Aim of the task
Reproduce the records below exactly, with nothing altered.

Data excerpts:
#####

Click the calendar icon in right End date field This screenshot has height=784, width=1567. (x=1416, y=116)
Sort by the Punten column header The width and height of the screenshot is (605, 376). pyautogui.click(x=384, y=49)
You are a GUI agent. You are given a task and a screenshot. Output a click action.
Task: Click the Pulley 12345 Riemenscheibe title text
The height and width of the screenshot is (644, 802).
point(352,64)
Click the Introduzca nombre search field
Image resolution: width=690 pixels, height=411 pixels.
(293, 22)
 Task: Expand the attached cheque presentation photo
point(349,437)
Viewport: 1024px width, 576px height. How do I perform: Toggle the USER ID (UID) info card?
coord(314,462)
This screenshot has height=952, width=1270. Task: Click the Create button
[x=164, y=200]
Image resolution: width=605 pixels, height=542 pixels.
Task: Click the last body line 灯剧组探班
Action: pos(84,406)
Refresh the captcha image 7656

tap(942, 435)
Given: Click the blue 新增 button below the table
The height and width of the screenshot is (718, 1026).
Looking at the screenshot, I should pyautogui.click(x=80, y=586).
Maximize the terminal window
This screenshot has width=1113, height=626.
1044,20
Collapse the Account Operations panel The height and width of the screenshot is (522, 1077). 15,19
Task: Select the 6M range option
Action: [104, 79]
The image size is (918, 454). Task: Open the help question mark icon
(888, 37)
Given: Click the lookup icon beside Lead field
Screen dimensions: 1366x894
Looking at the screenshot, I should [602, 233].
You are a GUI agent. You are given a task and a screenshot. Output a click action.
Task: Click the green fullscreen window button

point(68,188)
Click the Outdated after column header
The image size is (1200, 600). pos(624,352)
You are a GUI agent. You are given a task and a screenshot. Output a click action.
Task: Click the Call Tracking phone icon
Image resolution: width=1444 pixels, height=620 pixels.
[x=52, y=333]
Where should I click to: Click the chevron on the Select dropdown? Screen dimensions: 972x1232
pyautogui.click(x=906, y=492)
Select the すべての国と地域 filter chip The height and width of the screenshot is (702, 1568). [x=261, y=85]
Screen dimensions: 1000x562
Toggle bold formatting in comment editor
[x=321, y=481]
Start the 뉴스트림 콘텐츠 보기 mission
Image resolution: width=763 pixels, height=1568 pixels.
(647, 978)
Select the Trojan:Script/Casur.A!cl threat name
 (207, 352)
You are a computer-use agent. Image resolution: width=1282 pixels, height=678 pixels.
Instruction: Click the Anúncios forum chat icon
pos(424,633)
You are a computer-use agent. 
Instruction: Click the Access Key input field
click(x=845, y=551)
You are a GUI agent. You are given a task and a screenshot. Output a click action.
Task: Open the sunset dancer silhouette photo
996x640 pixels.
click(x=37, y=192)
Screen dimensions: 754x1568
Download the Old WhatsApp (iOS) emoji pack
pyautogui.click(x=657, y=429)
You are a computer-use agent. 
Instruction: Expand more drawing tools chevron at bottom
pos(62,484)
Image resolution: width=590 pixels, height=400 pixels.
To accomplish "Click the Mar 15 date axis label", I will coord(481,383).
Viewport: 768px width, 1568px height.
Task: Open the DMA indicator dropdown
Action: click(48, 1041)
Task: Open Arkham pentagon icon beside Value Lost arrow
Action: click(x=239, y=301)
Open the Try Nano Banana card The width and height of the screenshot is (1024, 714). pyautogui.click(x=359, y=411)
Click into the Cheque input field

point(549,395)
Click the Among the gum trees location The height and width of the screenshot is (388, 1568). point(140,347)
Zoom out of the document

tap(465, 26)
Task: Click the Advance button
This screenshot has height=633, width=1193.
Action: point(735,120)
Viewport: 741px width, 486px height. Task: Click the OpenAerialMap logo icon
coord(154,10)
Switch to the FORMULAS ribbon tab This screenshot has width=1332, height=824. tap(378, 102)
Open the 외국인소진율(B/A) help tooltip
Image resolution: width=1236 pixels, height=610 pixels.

#####

Answer to this task
Click the calendar icon in right End date field This screenshot has height=784, width=1567. (x=1416, y=116)
Sort by the Punten column header The width and height of the screenshot is (605, 376). pyautogui.click(x=384, y=49)
You are a GUI agent. You are given a task and a screenshot. Output a click action.
Task: Click the Pulley 12345 Riemenscheibe title text
The height and width of the screenshot is (644, 802).
point(352,64)
Click the Introduzca nombre search field
Image resolution: width=690 pixels, height=411 pixels.
(293, 22)
 Task: Expand the attached cheque presentation photo
point(349,437)
Viewport: 1024px width, 576px height. How do I perform: Toggle the USER ID (UID) info card?
coord(314,462)
This screenshot has height=952, width=1270. Task: Click the Create button
[x=164, y=200]
Image resolution: width=605 pixels, height=542 pixels.
Task: Click the last body line 灯剧组探班
Action: pos(84,406)
Refresh the captcha image 7656

tap(942, 435)
Given: Click the blue 新增 button below the table
The height and width of the screenshot is (718, 1026).
Looking at the screenshot, I should pyautogui.click(x=80, y=586).
Maximize the terminal window
This screenshot has width=1113, height=626.
1044,20
Collapse the Account Operations panel The height and width of the screenshot is (522, 1077). 15,19
Task: Select the 6M range option
Action: [104, 79]
The image size is (918, 454). Task: Open the help question mark icon
(888, 37)
Given: Click the lookup icon beside Lead field
Screen dimensions: 1366x894
Looking at the screenshot, I should [602, 233].
You are a GUI agent. You are given a task and a screenshot. Output a click action.
Task: Click the green fullscreen window button

point(68,188)
Click the Outdated after column header
The image size is (1200, 600). pos(624,352)
You are a GUI agent. You are given a task and a screenshot. Output a click action.
Task: Click the Call Tracking phone icon
Image resolution: width=1444 pixels, height=620 pixels.
[x=52, y=333]
Where should I click to: Click the chevron on the Select dropdown? Screen dimensions: 972x1232
pyautogui.click(x=906, y=492)
Select the すべての国と地域 filter chip The height and width of the screenshot is (702, 1568). [x=261, y=85]
Screen dimensions: 1000x562
Toggle bold formatting in comment editor
[x=321, y=481]
Start the 뉴스트림 콘텐츠 보기 mission
Image resolution: width=763 pixels, height=1568 pixels.
(647, 978)
Select the Trojan:Script/Casur.A!cl threat name
 (207, 352)
You are a computer-use agent. Image resolution: width=1282 pixels, height=678 pixels.
Instruction: Click the Anúncios forum chat icon
pos(424,633)
You are a computer-use agent. 
Instruction: Click the Access Key input field
click(x=845, y=551)
You are a GUI agent. You are given a task and a screenshot. Output a click action.
Task: Open the sunset dancer silhouette photo
996x640 pixels.
click(x=37, y=192)
Screen dimensions: 754x1568
Download the Old WhatsApp (iOS) emoji pack
pyautogui.click(x=657, y=429)
You are a computer-use agent. 
Instruction: Expand more drawing tools chevron at bottom
pos(62,484)
Image resolution: width=590 pixels, height=400 pixels.
To accomplish "Click the Mar 15 date axis label", I will coord(481,383).
Viewport: 768px width, 1568px height.
Task: Open the DMA indicator dropdown
Action: click(48, 1041)
Task: Open Arkham pentagon icon beside Value Lost arrow
Action: click(x=239, y=301)
Open the Try Nano Banana card The width and height of the screenshot is (1024, 714). pyautogui.click(x=359, y=411)
Click into the Cheque input field

point(549,395)
Click the Among the gum trees location The height and width of the screenshot is (388, 1568). point(140,347)
Zoom out of the document

tap(465, 26)
Task: Click the Advance button
This screenshot has height=633, width=1193.
Action: point(735,120)
Viewport: 741px width, 486px height. Task: Click the OpenAerialMap logo icon
coord(154,10)
Switch to the FORMULAS ribbon tab This screenshot has width=1332, height=824. tap(378, 102)
Open the 외국인소진율(B/A) help tooltip
Image resolution: width=1236 pixels, height=610 pixels.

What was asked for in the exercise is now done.